Aziz Sancar, eşi Gwen Sancar ile İstanbul Teknik Üniversitesini (İTÜ) ziyaret ederek, Süleyman Demirel Kültür Merkezi'nde "Nobel Konuşması" yaptı. Sancar, konuşmasında ödül sürecini, ödül sonrası verdiği konferansları, yayımlanmış ve yayımlanmamış çalışmalarını anlattı. Kendisine "Nobel hayatınızı nasıl değiştirdi?" diye sorulduğunu kaydeden Sancar, "Tabii çok değiştirdi, sağolsun devletimiz, Türk halkı ve bütün Türk dünyası çok ilgi gösterdi. Ülkemde resmim basılarak, özel posta pulu üretildi, Empire State binasında bir hafta boyunca resmim gösterildi. Sonra da benim için bir çizgi roman yaptılar ve yayımladılar" diye konuştu.

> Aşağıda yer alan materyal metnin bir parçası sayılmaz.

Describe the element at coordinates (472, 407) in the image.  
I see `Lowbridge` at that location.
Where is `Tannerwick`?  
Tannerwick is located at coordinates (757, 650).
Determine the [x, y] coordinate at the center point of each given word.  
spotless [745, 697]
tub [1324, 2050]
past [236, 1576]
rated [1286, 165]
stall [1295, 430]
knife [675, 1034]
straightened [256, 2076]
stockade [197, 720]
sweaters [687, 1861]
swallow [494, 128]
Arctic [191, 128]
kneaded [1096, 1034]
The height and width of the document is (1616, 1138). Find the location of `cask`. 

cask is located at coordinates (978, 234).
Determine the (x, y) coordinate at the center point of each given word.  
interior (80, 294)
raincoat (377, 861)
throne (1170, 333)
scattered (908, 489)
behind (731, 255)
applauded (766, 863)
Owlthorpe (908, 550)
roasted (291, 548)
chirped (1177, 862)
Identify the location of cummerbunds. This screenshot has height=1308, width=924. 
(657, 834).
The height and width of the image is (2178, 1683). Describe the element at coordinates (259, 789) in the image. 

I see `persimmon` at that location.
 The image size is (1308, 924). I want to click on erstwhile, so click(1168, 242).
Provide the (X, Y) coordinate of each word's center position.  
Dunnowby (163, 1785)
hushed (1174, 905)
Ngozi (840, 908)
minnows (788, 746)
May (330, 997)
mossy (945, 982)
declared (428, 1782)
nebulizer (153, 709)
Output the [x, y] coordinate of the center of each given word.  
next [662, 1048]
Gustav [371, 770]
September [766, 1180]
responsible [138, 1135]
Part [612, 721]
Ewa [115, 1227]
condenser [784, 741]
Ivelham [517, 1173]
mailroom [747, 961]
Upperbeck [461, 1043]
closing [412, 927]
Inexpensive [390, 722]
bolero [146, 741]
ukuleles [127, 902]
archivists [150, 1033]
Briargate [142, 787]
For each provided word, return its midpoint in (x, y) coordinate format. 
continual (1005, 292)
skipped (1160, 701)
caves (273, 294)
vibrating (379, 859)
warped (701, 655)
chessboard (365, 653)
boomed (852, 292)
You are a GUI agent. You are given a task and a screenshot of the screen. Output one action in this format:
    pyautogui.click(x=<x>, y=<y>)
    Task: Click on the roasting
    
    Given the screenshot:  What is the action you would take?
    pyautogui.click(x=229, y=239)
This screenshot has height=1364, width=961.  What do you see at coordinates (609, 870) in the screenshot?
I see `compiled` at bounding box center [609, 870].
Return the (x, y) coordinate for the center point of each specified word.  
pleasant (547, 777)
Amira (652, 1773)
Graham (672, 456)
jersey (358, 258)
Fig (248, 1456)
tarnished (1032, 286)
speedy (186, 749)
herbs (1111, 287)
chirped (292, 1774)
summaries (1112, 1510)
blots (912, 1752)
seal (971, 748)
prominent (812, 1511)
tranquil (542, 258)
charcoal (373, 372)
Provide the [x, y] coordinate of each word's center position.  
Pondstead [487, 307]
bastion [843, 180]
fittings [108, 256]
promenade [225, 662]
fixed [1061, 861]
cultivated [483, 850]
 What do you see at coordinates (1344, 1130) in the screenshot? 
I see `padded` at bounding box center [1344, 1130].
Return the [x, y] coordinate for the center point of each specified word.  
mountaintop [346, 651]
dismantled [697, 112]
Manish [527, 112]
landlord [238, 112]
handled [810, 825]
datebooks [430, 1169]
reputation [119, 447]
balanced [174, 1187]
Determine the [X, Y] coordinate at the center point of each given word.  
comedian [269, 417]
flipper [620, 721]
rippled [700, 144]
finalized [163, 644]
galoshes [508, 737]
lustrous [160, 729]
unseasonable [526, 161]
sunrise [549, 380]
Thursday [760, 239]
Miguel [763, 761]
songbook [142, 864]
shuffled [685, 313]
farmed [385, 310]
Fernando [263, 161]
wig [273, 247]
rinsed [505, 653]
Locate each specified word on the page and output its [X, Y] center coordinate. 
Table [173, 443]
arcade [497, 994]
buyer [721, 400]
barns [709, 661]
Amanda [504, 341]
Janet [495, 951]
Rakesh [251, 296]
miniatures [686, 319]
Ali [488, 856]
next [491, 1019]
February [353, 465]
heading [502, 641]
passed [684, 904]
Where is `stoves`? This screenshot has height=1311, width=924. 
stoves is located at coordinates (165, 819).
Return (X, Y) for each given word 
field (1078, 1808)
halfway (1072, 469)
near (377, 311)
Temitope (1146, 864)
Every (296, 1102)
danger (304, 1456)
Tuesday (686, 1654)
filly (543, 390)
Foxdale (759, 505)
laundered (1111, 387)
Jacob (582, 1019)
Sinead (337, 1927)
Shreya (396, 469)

ÖDÜL SONRASI YAŞADIĞI MUTLULUĞU ANLATTI

Ödül sonrası kendisini en çok etkileyen takdirin İsveçli Türklerden geldiğini gözleri yaşararak aktaran Sancar, şunları söyledi:

"Bana en çok dokunan hediye; İsveç'teki işçi, emekçi kardeşlerimden geldi. Onların bana hediye ettiği kahve takımı ofisimde. 'Aziz hocam, siz çok çalıştınız, hak ettiniz, tebrik ederiz' dediler. Onlar da benim gibi işçi kardeşlerim, onları çok seviyorum, ben çalışmaya çok değer veriyorum."

"BU CUMHURİYETİN MADALYASI..."

Konuşmasında Nobel madalyasını dün Anıtkabir'e teslim ettiğini hatırlatan Aziz Sancar şunları söyledi:

"Nobel aldığım gün tam bir kaostu. Kardeşim Nihat olmasaydı ben altından çıkamazdım. Birkaç gün geçip, biraz ortalık yatıştıktan sonra madalyayı Anıtkabir'e vermeye karar verdim. Başka ne yapmalıydım? Bu Cumhuriyetin madalyası, tabii ki Anıtkabir'e koyacağım."

Aziz Sancar, Nobel'den 325 bin dolar para ödülü aldığını da söyleyerek, bu paranın masraflar çıktıktan sonra kalan 315 bin dolarını Carolina Türk Evi'ne bağışladığını ifade etti.

"BENİM GAYEM CAROLİNA TÜRK EVİ'NİN YAŞATMAK"

"Benim gayem Carolina Türk Evi'ni yaşatmak" diyen Sancar, bu isteğini duyan Cumhurbaşkanı Erdoğan'ın destek olmak istediğini, kendisinin de "Ben de bu ev Türk devletinin evi olsun, sizden bu evin Türk Kültür Merkezi olmasını isteriz ki, hiç kimse Atatürk'ü duymadım diyemesin" dediğini aktardı. Konuşmasının sonunda gençlere seslenen Sancar, şu tavsiyelerde
bulundu: "Gözünüzü seveyim politikayla uğraşmayın, onu yapanlar var, çok çalışın. Ne yaparsanız, iyi yapmaya çalışın, çalışmadan olmaz. Ben öğrenciyken günde 18 saat çalışırdım. Gazeteler yazmıştı, çok zaman gecelerimi laboratuvarda geçirdim. Çalışmak kendimize, ailemize, milletimize vatan, namus borcudur. Annem derdi ki, 'Kibir Allah'a yakışır, insana yakışmaz.' O yüzden elimden geldiği kadar mütevazı olmaya çalışıyorum."

Programda bir konuşma yapan Cumhurbaşkanı Başdanışmanı Prof. Dr. Davut Kavranoğlu da Aziz Sancar'a Türkiye'ye Nobel gururunu yaşattığı için teşekkür etti.

'MÜHENDİSHANE'NİN ÜÇ BAŞHOCASI' SERGİSİ AÇILDI

Etkinlikte daha sonra Prof. Dr. Sancar, Prof. Dr. Davut Kavranoğlu ve Prof. Dr. Mehmet Karaca, İTÜ'nün önemli çalışmalara imza atmış ‘başhocaları’ Hüseyin Rıfkı Efendi, Seyyid Ali Efendi ve Hoca İshak Efendi'nin nadir eserlerinin yer aldığı "Mühendishane'nin Üç Başhocası" sergisinin açılışını gerçekleştirdi. Etkinliğe İTÜ öğretim üyeleri ve öğrencileri katıldı.